We could experience unexpected leaks or ruptures on our gas pipeline system, or be required by regulatory authorities to test or undertake modifications to our systems that could result in a material adverse impact on our business, financial condition, and results of operations if the cost of testing, maintaining, or repairing our facilities exceed current expectations and the FERC or competition in our markets do not allow us to recover such costs in the rates we charge for our service. For example, in response to a recent third party pipeline rupture, PHMSA issued an Advisory Bulletin which, among other things, advises pipeline operators that if they are relying on design, construction, inspection, testing or other data to determine the pressures at which their pipelines should operate, the records of that data must be traceable, verifiable, and complete. More recently, the Pipeline Safety, Regulatory Certainty, and Job Creation Act of 2011 became law and under this statute PHMSA may issue additional regulations addressing such records. Locating such records and, in the absence of any such records, verifying maximum pressures through physical testing or modifying or replacing facilities to meet the demands of such pressures, could significantly increase our costs. Additionally, failure to locate such records or verify maximum pressures could result in reductions of allowable operating pressures, which would reduce available capacity on our pipeline.

Legal and regulatory proceedings and investigations relating to the energy industry have adversely affected our business and may continue to do so.
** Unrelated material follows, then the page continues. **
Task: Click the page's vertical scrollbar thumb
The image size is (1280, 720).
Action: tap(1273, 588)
The operation of our businesses might also be adversely affected by changes in government regulations or in their interpretation or implementation, or the introduction of new laws or regulations applicable to our businesses or our customers.

Public and regulatory scrutiny of the energy industry has resulted in increased regulations being either proposed or implemented. Such scrutiny has also resulted in various inquiries, investigations and court proceedings. Both the shippers on our pipelines and regulators have rights to challenge the rates we charge under certain circumstances. Any successful challenge could materially affect our results of operations.
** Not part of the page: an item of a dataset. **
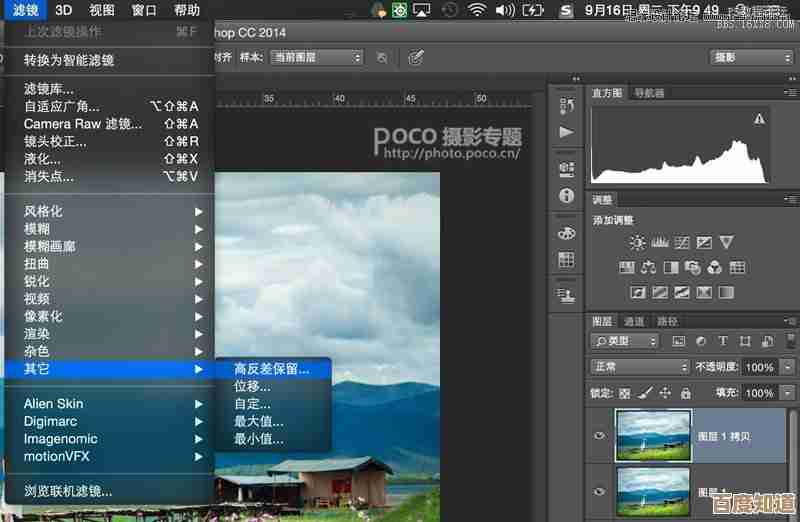Screen dimensions: 800x522
Task: Click 浏览联机滤镜... menu entry
Action: [x=68, y=491]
Certain inquiries, investigations and court proceedings are ongoing. Adverse effects may continue as a result of the uncertainty of these ongoing inquiries, investigations and court proceedings, or additional inquiries and proceedings by federal or state regulatory agencies or private plaintiffs. In addition, we cannot predict the outcome of any of these inquiries or whether these inquiries will lead to additional legal proceedings against us, civil or criminal fines or penalties, or other regulatory action, including legislation, which might be materially adverse to the operation of our business and our revenues and net income or increase our operating costs in other ways. Current legal proceedings or other matters against us including environmental matters, suits, regulatory appeals and similar matters might result in adverse decisions against us. The result of such adverse decisions, either individually or in the aggregate, could be material and may not be covered fully or at all by insurance.
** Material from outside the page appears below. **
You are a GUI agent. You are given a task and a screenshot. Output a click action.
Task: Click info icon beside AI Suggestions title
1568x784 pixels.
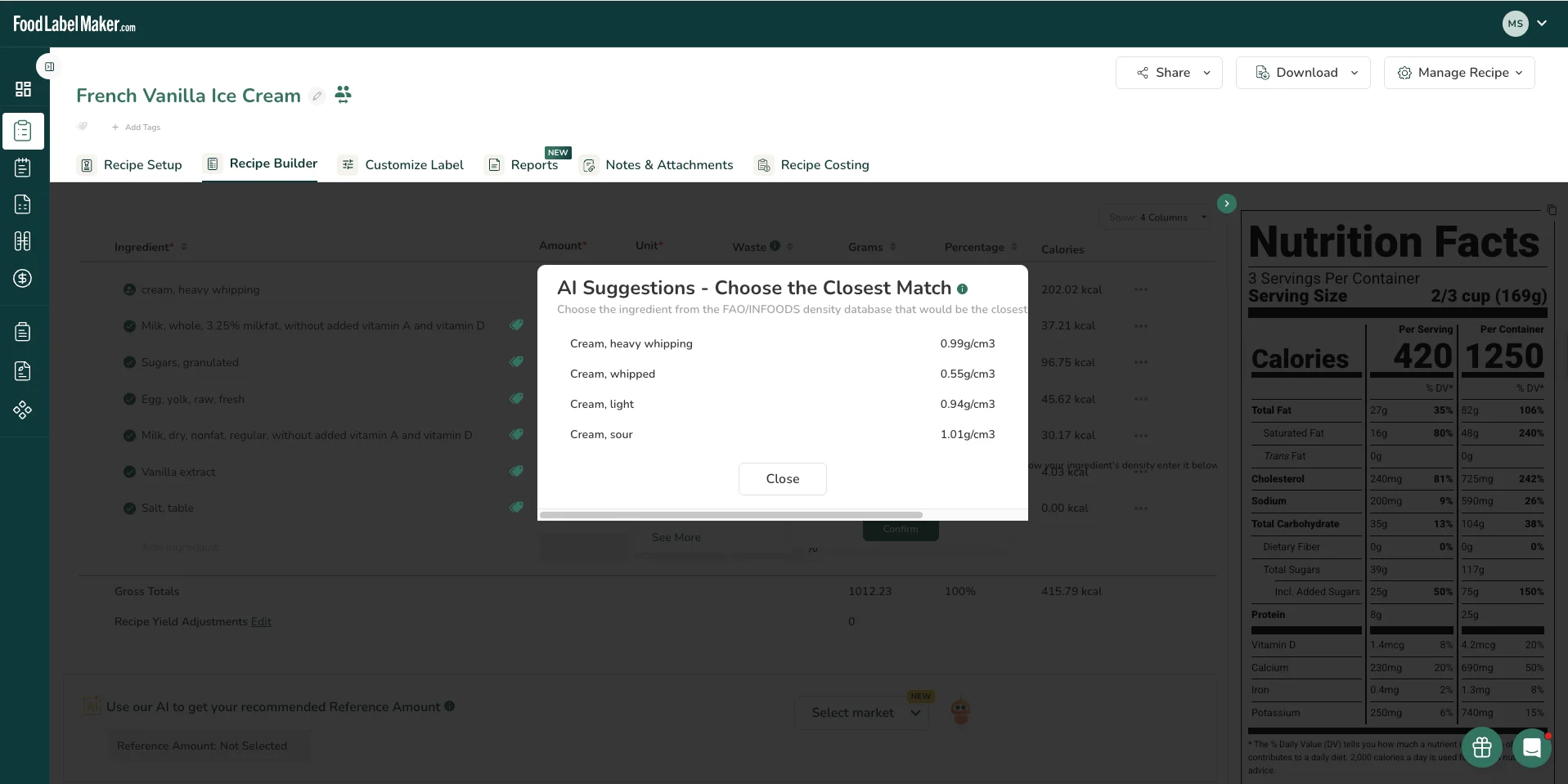[x=963, y=289]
In addition, existing regulations might be revised or reinterpreted, new laws and regulations might be adopted or become applicable to us, our facilities or our customers, and future changes in laws and regulations could have a material adverse effect on our financial condition and results of operations. For example, various legislative and regulatory reforms associated with pipeline safety and integrity have been proposed recently, including the Pipeline Safety, Regulatory Certainty, and Job Creation Act of 2011 enacted on January 3, 2012. This law will result in the promulgation of new regulations to be administered by PHMSA affecting the operations of our gas pipeline system including, but not limited to, requirements relating to pipeline inspection, installation of additional valves and other equipment and records verification. These reforms and any future changes in related laws and regulations could significantly increase our costs.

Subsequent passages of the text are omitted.